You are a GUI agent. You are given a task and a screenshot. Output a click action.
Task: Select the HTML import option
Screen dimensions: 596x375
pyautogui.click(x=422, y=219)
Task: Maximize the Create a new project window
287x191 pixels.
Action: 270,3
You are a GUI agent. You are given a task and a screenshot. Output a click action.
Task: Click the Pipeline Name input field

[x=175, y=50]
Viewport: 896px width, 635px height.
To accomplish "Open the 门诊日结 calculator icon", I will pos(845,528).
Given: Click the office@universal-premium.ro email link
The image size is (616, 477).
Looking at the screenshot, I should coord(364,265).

◆ ◆ ◆ ◆ ◆

**Goal:**
Copy out all of the records above again, word for word and line for line.

**Solution for this task:**
You are a GUI agent. You are given a task and a screenshot. Output a click action.
Task: Select the HTML import option
Screen dimensions: 596x375
pyautogui.click(x=422, y=219)
Task: Maximize the Create a new project window
287x191 pixels.
Action: 270,3
You are a GUI agent. You are given a task and a screenshot. Output a click action.
Task: Click the Pipeline Name input field

[x=175, y=50]
Viewport: 896px width, 635px height.
To accomplish "Open the 门诊日结 calculator icon", I will pos(845,528).
Given: Click the office@universal-premium.ro email link
The image size is (616, 477).
Looking at the screenshot, I should coord(364,265).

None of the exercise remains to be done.